Celebrating the visionaries who created New York's vibrant Off- and Off-Off-Broadway theater.
Judith Malina was an actress, director, and co-founder of The Living Theatre with husband Julian Beck. The company, founded in 1947 as an imaginative and political alternative to commercial theater, staged nearly 100 productions and performed in eight languages in 28 countries on five continents. Malina’s Off-Off-Broadway credits include: THE THEATER OF CHANCE (1960), IN THE JUNGLE OF CITIES (1960), THE CONNECTION (1961), THE APPLE(1961), MAN IS MAN (1962), THE BRIG (1963), THE ARCHAEOLOGY OF SLEEP (1964), THE YELLOW METHUSELAH (1984), THE ONE AND THE MANY (1984), THE ANTIGONE OF SOPHOKLES (1984), and RICHARD II (1987). She was inducted into the American Theater Hall of Fame in 2003. In 2008, she was bestowed the Artistic Achievement Award from the New York Innovative Theater Awards “in recognition of her unabashed pioneering spirit and unyielding dedication to her craft and the Off-Off-Broadway community.”

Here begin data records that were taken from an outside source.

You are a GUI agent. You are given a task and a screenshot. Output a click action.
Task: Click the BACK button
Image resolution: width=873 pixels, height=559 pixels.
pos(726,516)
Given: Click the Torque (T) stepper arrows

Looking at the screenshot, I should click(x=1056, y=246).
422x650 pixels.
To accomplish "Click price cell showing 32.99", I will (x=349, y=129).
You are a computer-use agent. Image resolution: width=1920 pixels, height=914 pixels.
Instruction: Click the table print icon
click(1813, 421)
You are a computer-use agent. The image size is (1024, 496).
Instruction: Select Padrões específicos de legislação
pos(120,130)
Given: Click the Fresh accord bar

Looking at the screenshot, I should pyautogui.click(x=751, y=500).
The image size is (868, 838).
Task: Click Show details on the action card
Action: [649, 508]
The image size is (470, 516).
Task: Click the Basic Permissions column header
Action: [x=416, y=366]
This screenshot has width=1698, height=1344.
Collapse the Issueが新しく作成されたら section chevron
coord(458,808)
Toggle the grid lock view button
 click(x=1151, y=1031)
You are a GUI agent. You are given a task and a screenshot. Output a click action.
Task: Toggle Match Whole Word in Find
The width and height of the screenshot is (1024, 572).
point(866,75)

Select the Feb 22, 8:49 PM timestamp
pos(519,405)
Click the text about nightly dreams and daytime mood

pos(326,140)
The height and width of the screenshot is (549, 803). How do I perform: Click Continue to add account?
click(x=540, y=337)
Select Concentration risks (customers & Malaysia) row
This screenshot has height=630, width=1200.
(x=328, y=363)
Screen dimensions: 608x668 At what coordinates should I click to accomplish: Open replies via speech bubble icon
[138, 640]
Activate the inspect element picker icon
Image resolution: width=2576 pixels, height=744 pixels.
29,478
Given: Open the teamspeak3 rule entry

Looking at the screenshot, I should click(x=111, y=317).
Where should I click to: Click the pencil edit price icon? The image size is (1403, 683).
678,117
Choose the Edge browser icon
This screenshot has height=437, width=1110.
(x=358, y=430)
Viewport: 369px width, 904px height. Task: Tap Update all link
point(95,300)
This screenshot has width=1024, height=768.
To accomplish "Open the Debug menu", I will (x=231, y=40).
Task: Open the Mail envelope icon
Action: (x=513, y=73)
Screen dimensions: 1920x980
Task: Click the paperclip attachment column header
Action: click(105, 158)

Malina was born in Germany but grew up in New York City. Born to Jewish parents (an actress and a rabbi), Judith was raised seeing the importance of political theater. She attended the New School for Social Research in theater and studied under Erwin Piscator. In 1963, The Living Theatre was suspended by the IRS for five years over tax problems, so Beck and Malina left the United States. Although the charges were later proven baseless, the company’s tour of Europe in those five years produced their most radical and provocative works, culminating in the book “Paradise Now” (1971).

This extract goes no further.